Abiogenesis is the spontaneous generation of life from nonliving material. For most scientists, this directly concerns the Archean Eon, a period approximately two point five billion years ago, when life supposedly first emerged. I am sure you are already aware of the famous Miller-Urey experiment, where they first succeeded in synthesizing organic compounds from an oxygen-free, high energy environment.
Never mind that the Archean was likely neither oxygen-free nor high energy. Never mind that decades later, scientists still cannot produce even half of the amino acids required for life. Never mind that laboratory conditions are not a substitute for an actual environment. Indeed, as my friend and colleague Harry Adams pointed out, the only thing the Miller-Urey experiment proved was that the conditions for abiogenesis were so absurdly specific that life should not have spawned at all.
I concurred with his conclusion. But as evolutionary scientists, there were precious few alternatives one could explore. The Panspermia Theory, that life originated from other planets through falling meteorites, was the next most credible option for a scientist who still wished to advance his career. But as Harry Adams again emphasized, all the theory did was kick the problem of organic synthesis down the road. Not only was this speculation foisting further absurd and specific requirements on an already precarious edifice, we never solved the original issue.
How did life spawn from inorganic material? Besides the laughable notion of creationism, there were no good answers. It was a troubling conundrum as our field and understanding of Earth’s history relied upon these increasingly dubious assumptions. I feared that even if someone had discovered the truth, the scientific community would be forced to reject it out of hand, or else abandon everything modern science had built.
The people would never trust us again. How could they? We could not trust ourselves again! How would we know we had it right this time? How would we know there would not be another century destroying revelation again? No! It was better to continue the lie—and pray—that somewhere down the road, our lies would turn into truth. Everyone, save for myself and Harry Adams, secretly accepted this line of thought.

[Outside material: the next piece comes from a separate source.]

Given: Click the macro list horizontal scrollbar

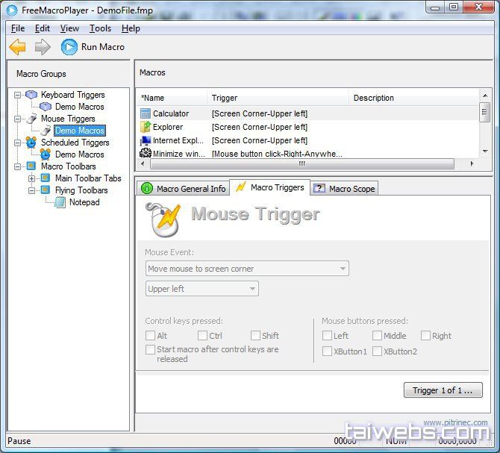Looking at the screenshot, I should click(x=302, y=163).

But as for ourselves, we still had nowhere else to go. Harry believed it was only in re-examining our most foundational beliefs about the universe that we could find the faulty premise and finally uncover the truth. If we had to adopt ideas that were laughable to the scientific community, so be it. The scientific community had spent the past two centuries building their worldview on laughable ideas. At least for ourselves and those who would listen to us, we could come to a proper appreciation of the universe and draw the correct conclusion from the evidence laid out before us. That was where it all started.

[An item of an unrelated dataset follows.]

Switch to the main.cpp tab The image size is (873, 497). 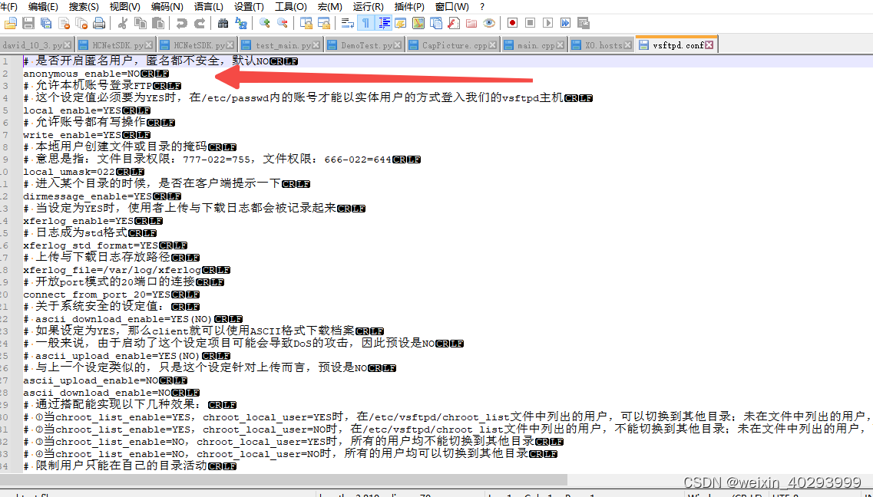click(534, 44)
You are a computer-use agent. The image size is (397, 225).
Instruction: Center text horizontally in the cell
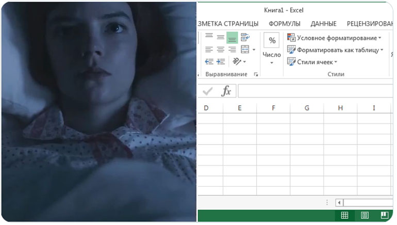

I can’t recall when Harry came upon his eternalist theory. The first I heard of it was over dinner as an off-hand remark. It was a bizarre yet entertaining thought at first, to be dismissed out of hand when it came time for more serious conjecture. And yet, slowly, this theory began to enrapture him. Harry started broaching it more and more in our exchanges until he was adamant with me that this was the solution we were searching for.
He began making the strangest of arguments and rationalizations, citing authors and books as equally unorthodox as his peculiar view. One name mentioned frequently was a scientist, or more aptly occultist, Gregor Menkovitch. He worked in the Soviet Union as a biologist in the late eighties. From my own research, Menkovitch had accumulated a variety of eccentric habits, each more bizarre than the last. He was noted as only deigning to eat meat because he viewed plants as impure lower beings. He possessed and wore only one set of clothes at a time, burning his attire when it was time to discard them. Later in life, he had developed an acute paranoia of corners, insisting that both his living and work accommodations all had curved edges.

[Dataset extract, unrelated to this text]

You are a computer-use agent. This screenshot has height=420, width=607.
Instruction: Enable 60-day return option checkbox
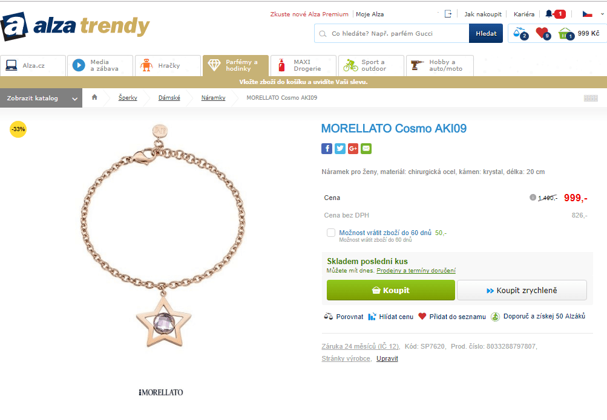[x=331, y=233]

He would frequently attend seances to commune, not with ancestor spirits, as was vogue with those kinds of rituals, but with what he called a “primordial vitalist energy”. He perished in the early 2010s, but the details surrounding the death were strange. The autopsy declared he had died of liver failing from prolonged vodka abuse. And yet, in my independent research, I had discovered Gregor’s many ramblings about the evils of alcohol and how it dimmed the mind to “higher truths”.
I feel obligated to mention another piece of strange information that I still do not know where to place in this account. In 2013, there was apparently a biological response unit called to a Moscow apartment (both around the same time and location as Menkovitch’s death). The team had been called to investigate a body which had been discovered by concerned neighbors. There was no official documentation, only snippets I could gather and translate from online forums.
Sorting through the whirlwind of speculation and conspiracy from such sources, I could only sufficiently confirm two things. The first was that the incident had indeed happened, and second, that the photo being circulated was unaltered and original to the response team.
This photo, which drew all manner of speculation from the online frenzy, depicted three men in hazmat gear, taking samples from a body covered in strange translucent growths. The body could not be identified from the shot, and all my attempts to find further concrete facts on the matter had failed. I can only attribute my failure to one of two possibilities. Either I was not competent enough to find the foreign verifiable sources I was seeking, or, as the sometimes rightfully paranoid masses were claiming, the government had covered it up.